Estábamos a comienzos del año 2002, con la economía como un tiro y perspectivas de que el PP estuviera en el Gobierno por lo menos dos décadas. Tomada la decisión, los equipos técnicos de los ministerios de Sanidad y Educación comenzaron las reuniones con sus pares autonómicos para diseñar el traspaso de poderes sanitarios y educativos.
En el primer caso, menos complejo que el segundo, se valoraron los gastos que costaba la sanidad pública en cada comunidad autónoma. Como las arcas estatales estaban llenas a rebosar, se incrementó el total con un porcentaje generoso, y tras el acuerdo de las autonomías se traspasaron las competencias completas en la materia a las diez que aún no las ejercían.
El efecto inmediato fue una fuerte subida de los gastos de personal, porque la administración estatal española siempre ha sido muy rigurosa en la manejo del dinero y el Insalud no era precisamente la excepción. Los empleados estatales (administrativos, celadores, auxiliares, enfermeras y facultativos) que a partir de ese momento engrosarían las plantillas autonómicas experimentaron fuertes subidas salariales, porque sus pares autonómicos, además de estar ociosos porque no tenían competencias que ejercer, cobraban bastante más que los empleos equivalentes en la escala sanitaria del Estado, y lo obligado era homologar los sueldos con las franjas más elevadas.
Pero es que, además, a finales de mayo de 2003 estaban convocadas las elecciones autonómicas, con lo que las transferencias sanitarias se asumieron a poco más de un año de la cita electoral.

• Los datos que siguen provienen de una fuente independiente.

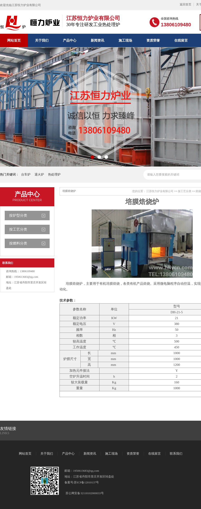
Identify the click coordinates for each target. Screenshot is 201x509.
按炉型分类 (18, 215)
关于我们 (42, 40)
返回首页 (185, 4)
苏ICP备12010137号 (86, 482)
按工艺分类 (18, 229)
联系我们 (7, 263)
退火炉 (39, 174)
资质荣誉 (153, 40)
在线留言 (181, 40)
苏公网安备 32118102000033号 (85, 493)
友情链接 (8, 428)
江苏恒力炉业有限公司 (159, 191)
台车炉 (26, 174)
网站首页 (14, 40)
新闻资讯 (97, 40)
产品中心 (69, 40)
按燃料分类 (18, 243)
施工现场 (125, 40)
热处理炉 (54, 174)
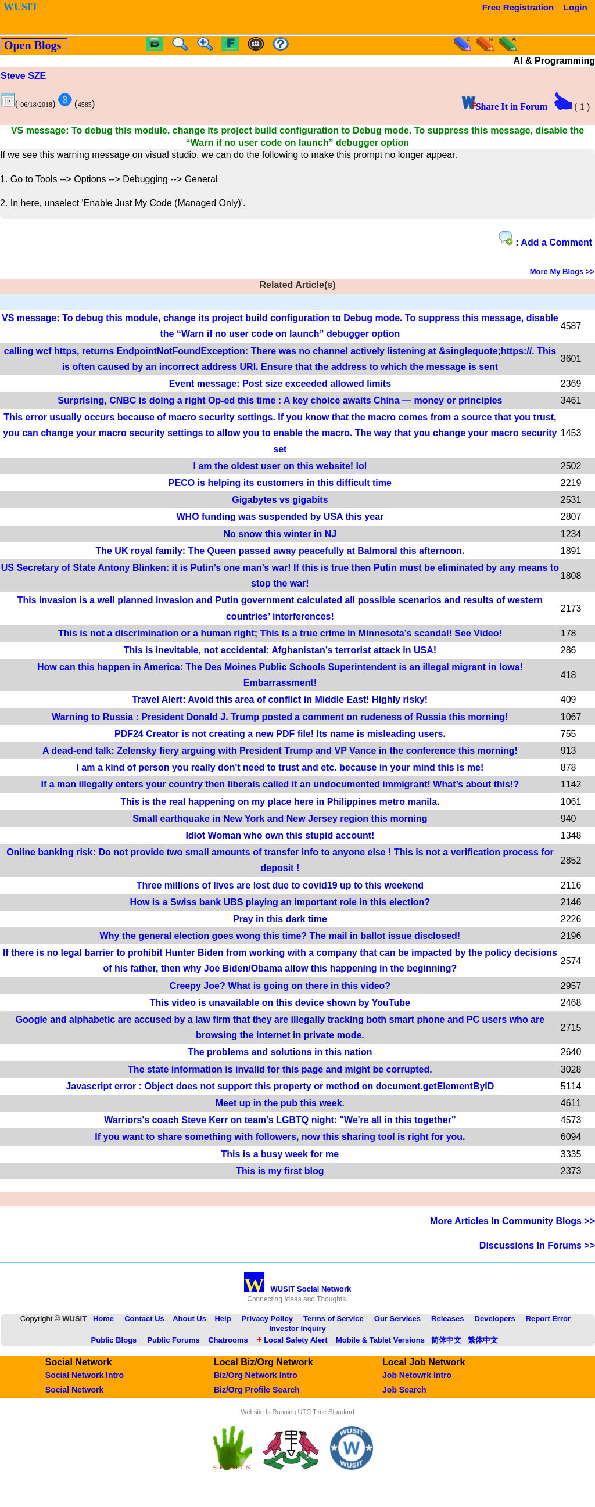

De forma natural, los políticos autonómicos centraron su campaña en los extraordinarios beneficios derivados de que la sanidad quedara en sus manos, y para que la ciudadanía comenzara a apreciar las ventajas del invento se lanzaron a una carrera alocada de promesas relacionadas con la construcción de consultorios, ambulatorios y hospitales, fueran más o menos necesarios, cuestión que a nadie se le pasó entonces por la cabeza.
En poco tiempo no hubo pedanía que no contara con un consultorio de nueva planta, con su correspondiente dotación de personal haciendo turnos y cobrando las horas extraordinarias y las guardias correspondientes. A ese descontrol en la inversión se sumó la incuria de la clase autonómica a la hora de gestionar contratos y suministros, sin contar con las comisiones habituales en este tipo de transacciones, que el Parlamento catalán cifró en el 3%, estimación sin duda muy conservadora, como después se comprobó.
El resultado de todo el proceso, una vez quedó consolidado el nuevo mapa sanitario, es que la casta autonómica se pulió la financiación estatal –con la derrama añadida que un generoso Aznar añadió en nuestro nombre–, así como los sucesivos incrementos de la financiación autonómica por este concepto. Actualmente no hay uno sólo de los 17 sistemas sanitarios que no arrastre una deuda más que significativa, facturas de varios años sin pagar aparte.
¿En educación? Pues igual, para qué vamos a distinguir. Con las transferencias a las autonomías, embrutecer a los españoles del mañana nos sale también mucho más caro que cuando la promoción de la burricie se organizaba únicamente desde un despacho de Madrid a las órdenes de Solana, Maravall, Rubalcaba y Marchesi, Logse mediante.
Y lo mejor de todo es que el proceso no parece tener marcha atrás. Estamos condenados a pagar mucho más por dos servicios que la descentralización política –la administrativa ya existía en todas las provincias– ha convertido en insostenibles para nuestra pobre economía. Tan grave es la situación, que hasta Aznar ha reconocido esta semana que el problema de España no es otro que el diseño del Estado autonómico. Pena que no hubiera caído en ese detalle diez años atrás. Allí, en La Moncloa, con sus perritos Zico y Grifade testigos, que sin duda habrían emitido un alegre ladrido en son de conformidad.